## Task goal
An exact transcription of the lines from the one holding "Given: Open the Søk search icon in header" to the end of the entries below, and nothing more, is the required answer. Please omit the pictures.

## Given entries
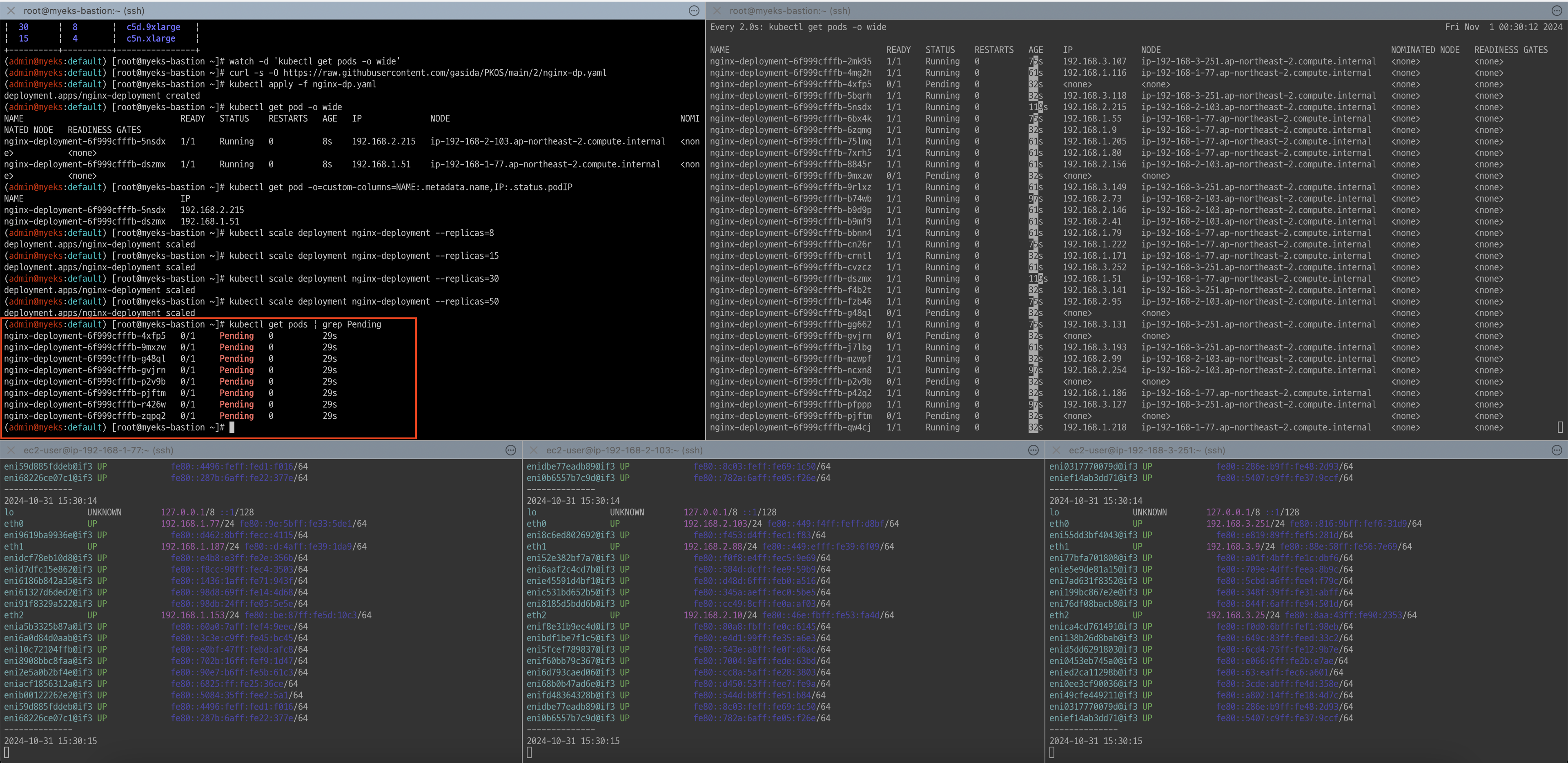Viewport: 1568px width, 763px height.
Task: Expand the options menu for ip-192-168-2-103 pane
Action: pyautogui.click(x=1033, y=450)
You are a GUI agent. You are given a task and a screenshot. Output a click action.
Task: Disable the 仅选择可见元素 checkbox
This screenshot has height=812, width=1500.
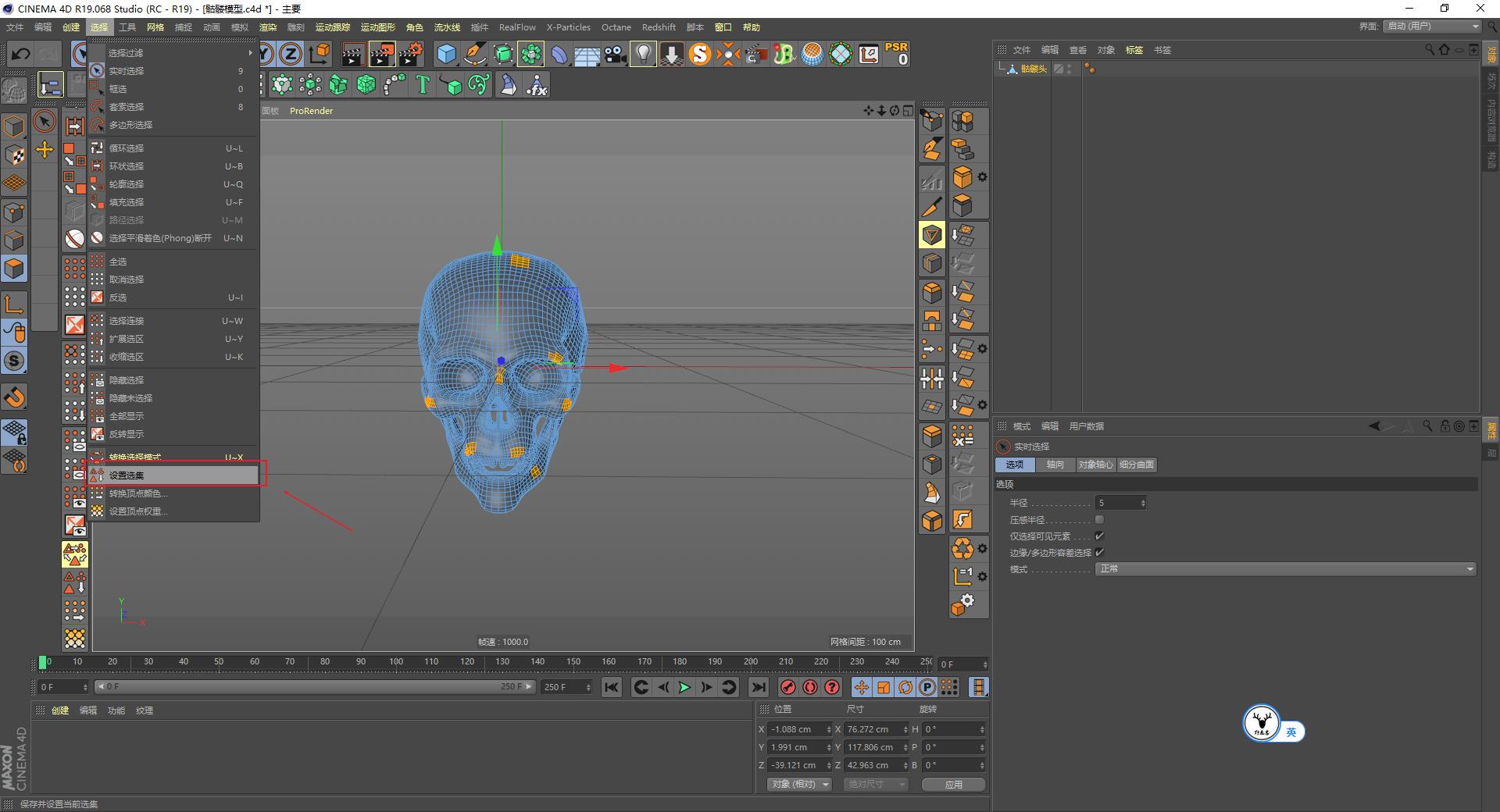[x=1099, y=536]

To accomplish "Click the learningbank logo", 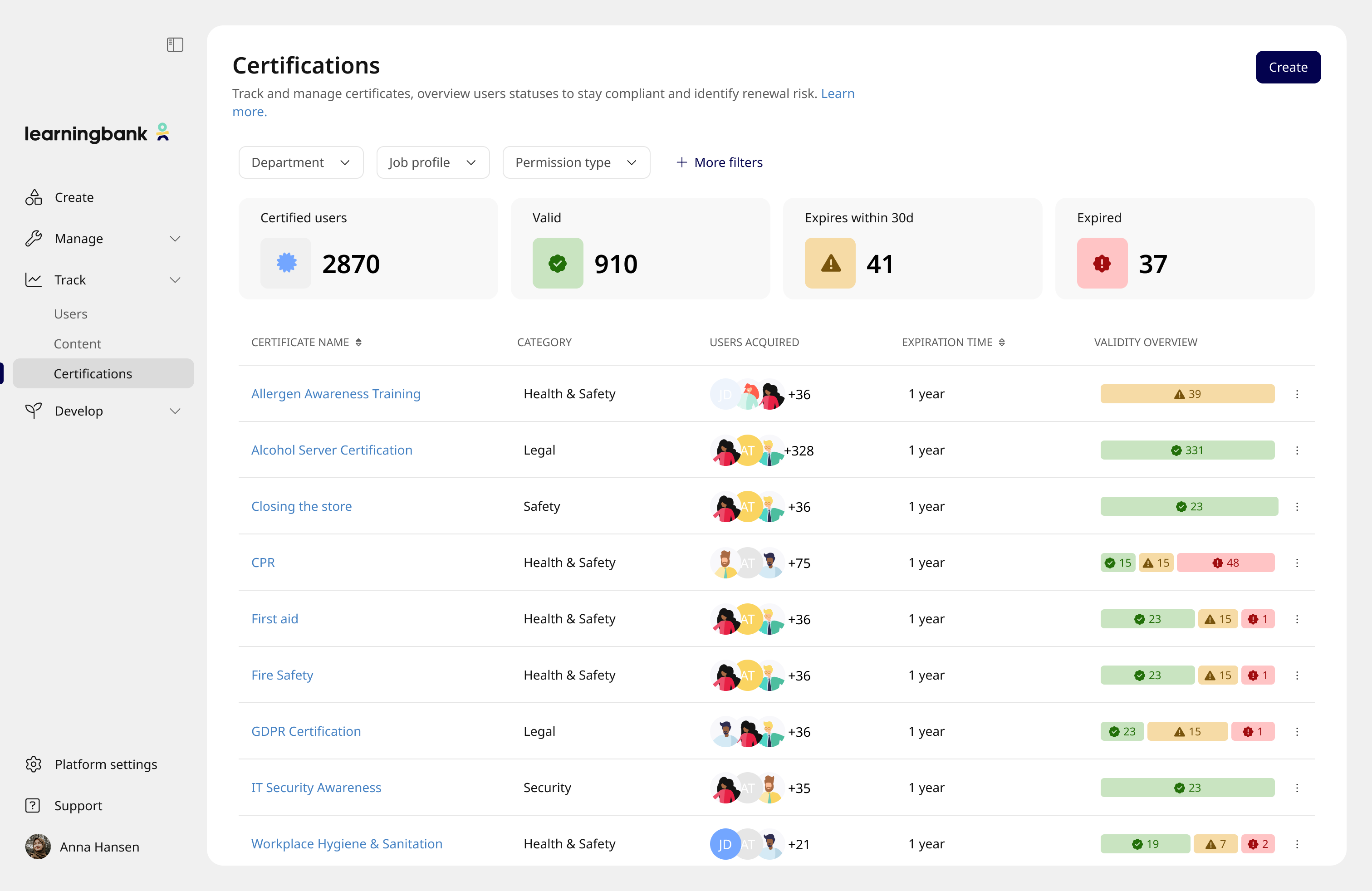I will point(97,132).
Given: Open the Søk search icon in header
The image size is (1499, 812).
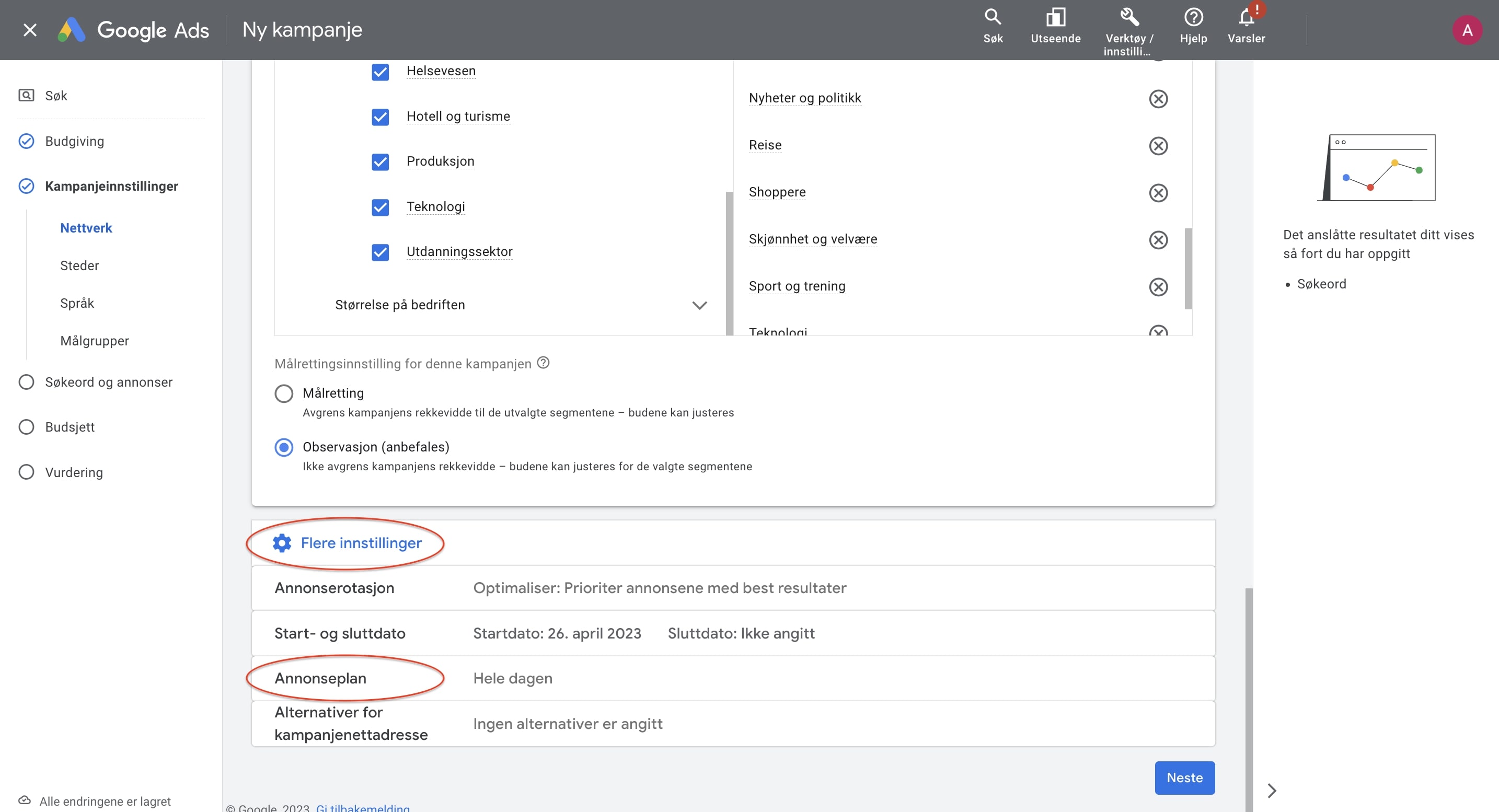Looking at the screenshot, I should coord(993,17).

## Solution for this task
Given: Open the Søk search icon in header
The image size is (1499, 812).
Looking at the screenshot, I should coord(993,17).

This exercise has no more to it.